25 July 2014, The Tablet

The future of ecumenism after the Church of England's women bishops vote


Your editorial (The Tablet, 17 July)  asserts that the decision of the General Synod to allow women to be ordained as bishops in the Church of England "was the logical consequence of the same body to ordain women as priests made in 1992". You may be right, but that presupposes the answer to a question about which the Churches have been divided for over a millennium: are bishops "senior priests" or do they share in a particular way the ministry of the apostles, as taught by the Second Vatican Council, following the general understanding of the early Church?

Both before and since the Synod vote the most authoritative voices of the Catholic world, western and eastern, have suggested that there is no straight line from the one to the other.

Be that as it may, your assertion is simplistic. It also raises a particularly interesting further question. If the logic of the ordination of women presbyters points inevitably to women bishops, presumably the same principle applies to the ordination of married men, for long common in the Orthodox and more recently in the Roman Catholic Church not to mention the "Eastern Catholic churches". In a nutshell, do married priest inevitably imply married bishops?

Bishop John Hind, Emsworth

Ruth Gledhill’s excellent background article (The Tablet, 17 July) is wrong in some small but important details. We were not in a stuffy marquee at Lambeth 2008 for Cardinal Kasper’s talk, but in large seminar room. This was not a plenary session but one of many "Self-Select Sessions". There were about 100 of us there and those of us who viewed the ordination question as being of considerable ecumenical importance were annoyed that it was not a plenary that Cardinal Kasper had been asked to address.
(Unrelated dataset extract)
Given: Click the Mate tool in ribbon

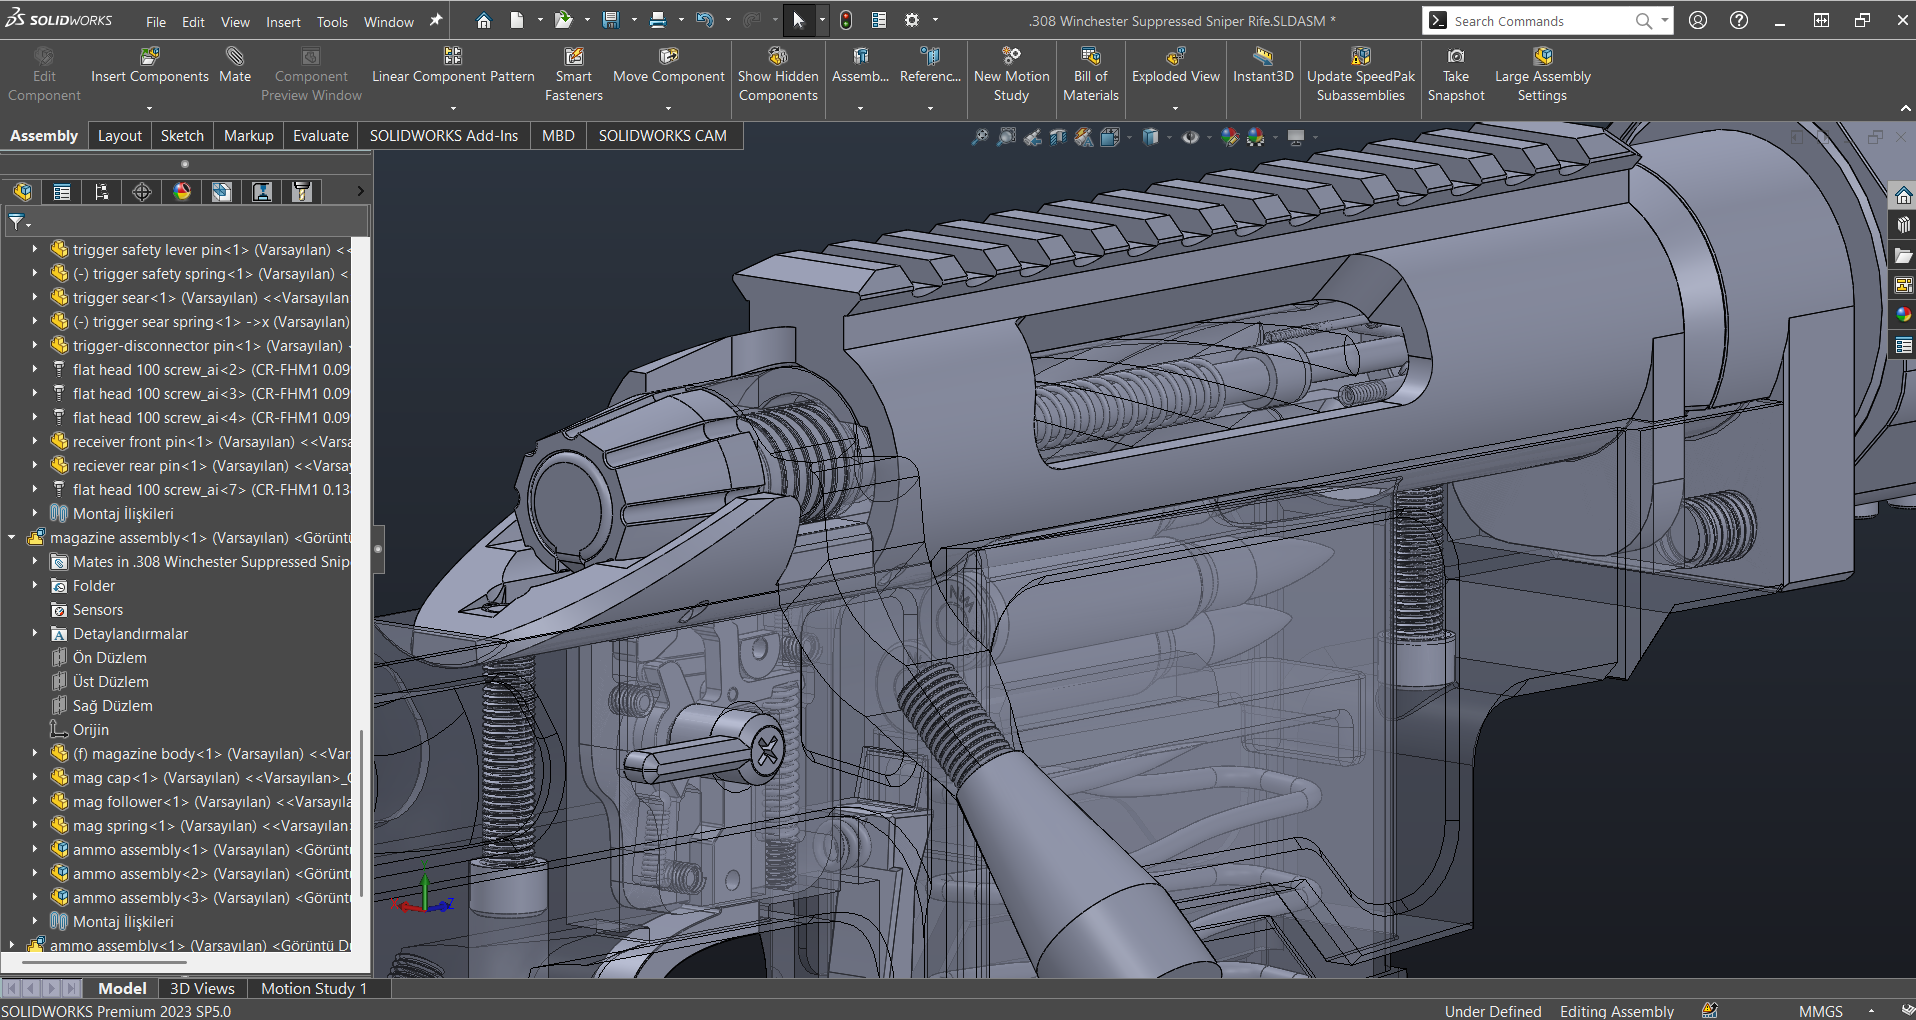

However, as Ruth Gledhill says, Kasper did give an uncompromising account of the Catholic position, which English bishops had heard at a College of Bishops’ meeting a couple of years earlier.

It may be that she is conflating this Self-Select Session on 30 July with the plenary meeting in the main marquee on 22 July when Cardinal Ivan Dias addressed the Conference even more robustly. The dominant mood amongst participants in 2008 was that the Anglican Communion had moved on from the women bishops’ controversy to the more contentious issue of homosexual marriage. This was evident not only from the absence of so many bishops, who boycotted the Conference because of the homosexual issue, but from the way that most bishops attending readily recognised their female colleagues as bishops. Some of those who were unable to accept the development, though admiring and liking our female colleagues, have since left the Anglican Communion.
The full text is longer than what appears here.